▶ **Record set**:
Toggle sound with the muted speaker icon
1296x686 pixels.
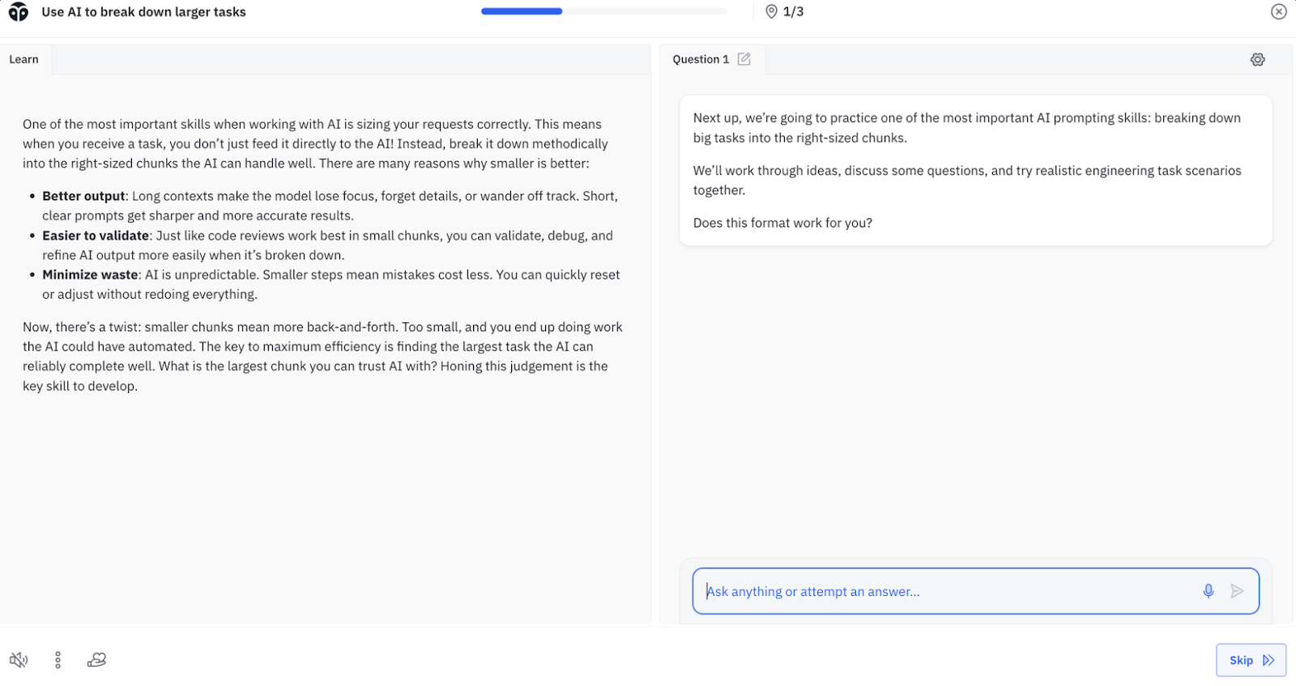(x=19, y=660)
---
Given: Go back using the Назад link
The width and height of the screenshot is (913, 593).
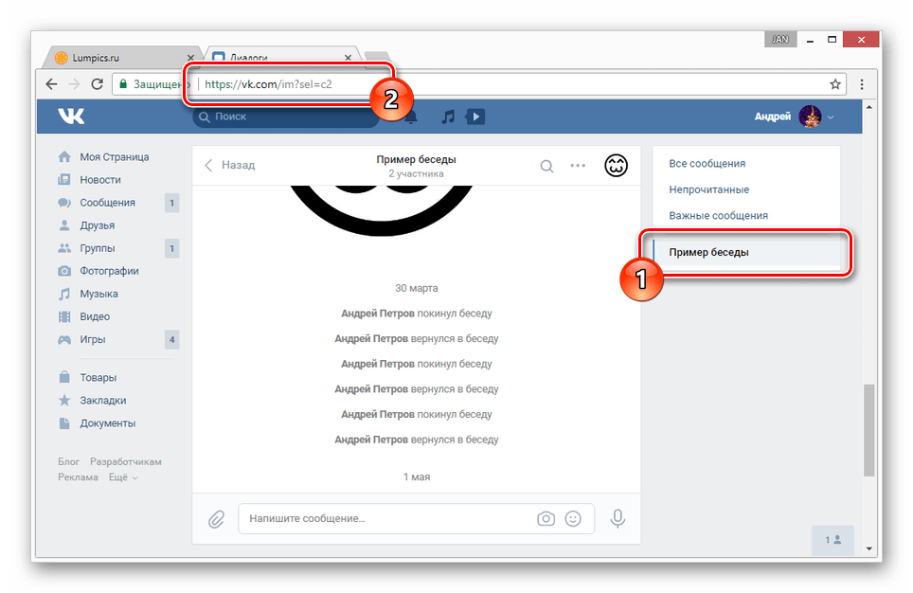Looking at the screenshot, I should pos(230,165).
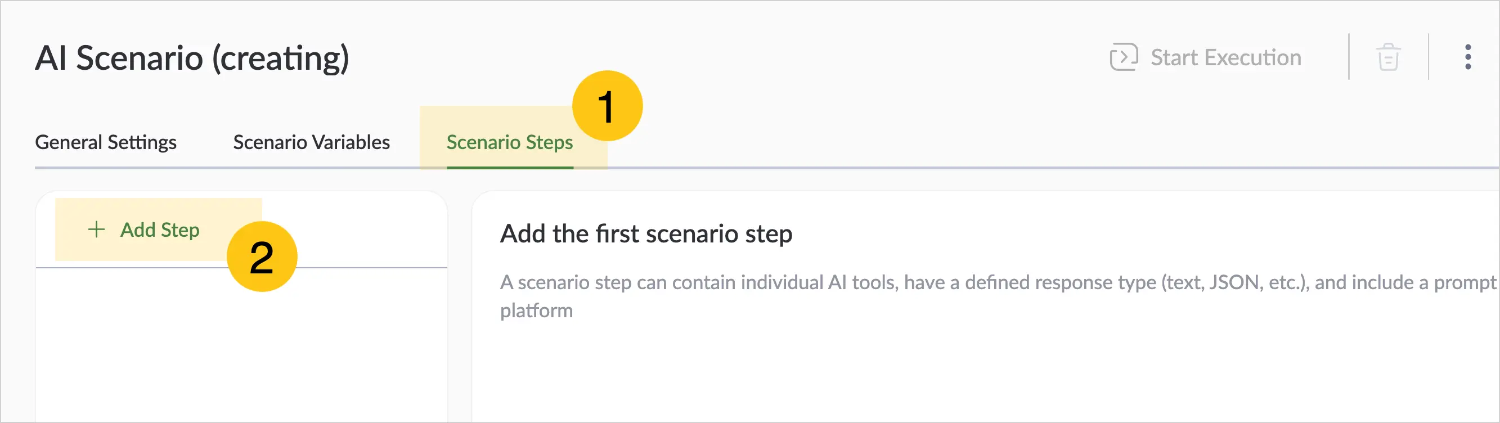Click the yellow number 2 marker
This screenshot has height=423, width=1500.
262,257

▶ **What you will do**:
Extract everything from the line containing "Toggle sound with the muted speaker icon" down to the line containing "(x=19, y=660)" in the records, and leave the pictures out of your answer.

▶ **Answer for the task**:
Toggle sound with the muted speaker icon
1296x686 pixels.
(x=19, y=660)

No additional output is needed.